If you support putting violent and sexually predatory men into women’s prisons, you are knowingly forcing those women to live in fear of, and, in some proven cases, to suffer abuse that many of them will have endured pre-incarceration. You are not kind. You are not righteous. Women have the basic human right not to suffer cruel and unusual punishment.
It has been fascinating to watch Rowling’s radicalization from someone making cautious, carefully-worded posts to an activist making the case against gender ideology itself. Her first foray into the issue, the infamous 2019 tweet, was downright banal in retrospect – she merely defended a woman who was fired for saying that “sex is real.” But transgender activists came after her with a vengeance, barraging her with a potent mixture of rape threats, offers of reeducation, calls for her cancellation, and threats of violence. Rowling proved too big to cancel; the attacks on her had precisely the opposite of the intended effect. If you’d told me in, say, 2015 that the author of Harry Potter would be one of the transgender movement’s most effective critics, I would have laughed. But here we are.

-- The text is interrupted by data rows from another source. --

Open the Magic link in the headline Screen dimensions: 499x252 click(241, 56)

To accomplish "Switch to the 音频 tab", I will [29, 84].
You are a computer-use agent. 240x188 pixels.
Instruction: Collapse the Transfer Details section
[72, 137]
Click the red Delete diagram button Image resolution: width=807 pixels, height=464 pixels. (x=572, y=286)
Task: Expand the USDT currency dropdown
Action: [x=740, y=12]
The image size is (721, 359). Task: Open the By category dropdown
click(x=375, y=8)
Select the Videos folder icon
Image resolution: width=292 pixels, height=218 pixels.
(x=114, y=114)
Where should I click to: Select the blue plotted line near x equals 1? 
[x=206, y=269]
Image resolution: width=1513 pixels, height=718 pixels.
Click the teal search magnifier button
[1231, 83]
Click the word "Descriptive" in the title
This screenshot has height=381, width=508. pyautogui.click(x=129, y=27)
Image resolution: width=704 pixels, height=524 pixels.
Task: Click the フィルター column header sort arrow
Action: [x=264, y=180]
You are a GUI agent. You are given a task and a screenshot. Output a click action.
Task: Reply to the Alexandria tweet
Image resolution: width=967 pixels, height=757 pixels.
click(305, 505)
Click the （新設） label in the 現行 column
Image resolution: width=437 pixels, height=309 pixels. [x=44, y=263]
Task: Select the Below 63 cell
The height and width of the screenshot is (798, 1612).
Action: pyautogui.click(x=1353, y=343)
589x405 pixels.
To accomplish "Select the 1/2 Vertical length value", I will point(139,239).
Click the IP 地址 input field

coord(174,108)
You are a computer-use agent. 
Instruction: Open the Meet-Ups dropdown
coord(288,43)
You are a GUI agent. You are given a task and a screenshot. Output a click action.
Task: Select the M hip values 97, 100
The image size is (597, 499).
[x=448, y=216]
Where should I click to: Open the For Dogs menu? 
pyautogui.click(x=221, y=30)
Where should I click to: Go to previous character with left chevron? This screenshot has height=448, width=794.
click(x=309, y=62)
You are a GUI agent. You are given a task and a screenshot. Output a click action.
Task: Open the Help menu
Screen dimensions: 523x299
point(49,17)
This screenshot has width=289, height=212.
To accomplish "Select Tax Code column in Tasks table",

The phrasing Rowling is now using is significant – in her first line, she refers to “trans-identified males.” The language here is incredibly important, because this characterization rejects the fundamental premise of the transgender movement – that men aren’t being locked up with women, “transgender women” are being locked up with women. She then mocks the “trans genocide” accusations constantly leveled at critics of the transgender movement – mockery which effectively undercuts the power of these allegations. Then, she turns around and accuses them of cruelty and enabling sexual abuse. She’s right. I’ve written many times on the cruelty of the transgender movement. But when Rowling does it, it creates cultural shockwaves.
Rowling’s activism has another effect, as well: it provokes reactions that highlight the ugly heart of the transgender movement. I won’t quote any of these posts directly, but the vile, sexualized misogyny of transgender activists is truly revolting – especially coming from transgender-identified men. These are men who deeply hate any woman who dares to tell them the truth, and their very masculine rage is yet more evidence of their dangerousness and delusion. There are thousands of these posts, and if there were more real journalists reporting on this movement, the dozens of press stories that are published after each of Rowling’s posts would quote them. I believe that, given the chance, some of these people would gladly attack Rowling – they’ve certainly shown themselves willing to physically attack other women, such as Posie Parker.
Rowling is not a conservative, she is a social liberal. Indeed, her feminism informs much of her worldview. For that, she has been branded a traitor – and the worst thing she has done to her opponents is tell them that she couldn’t care less what they think of her, rendering them powerless.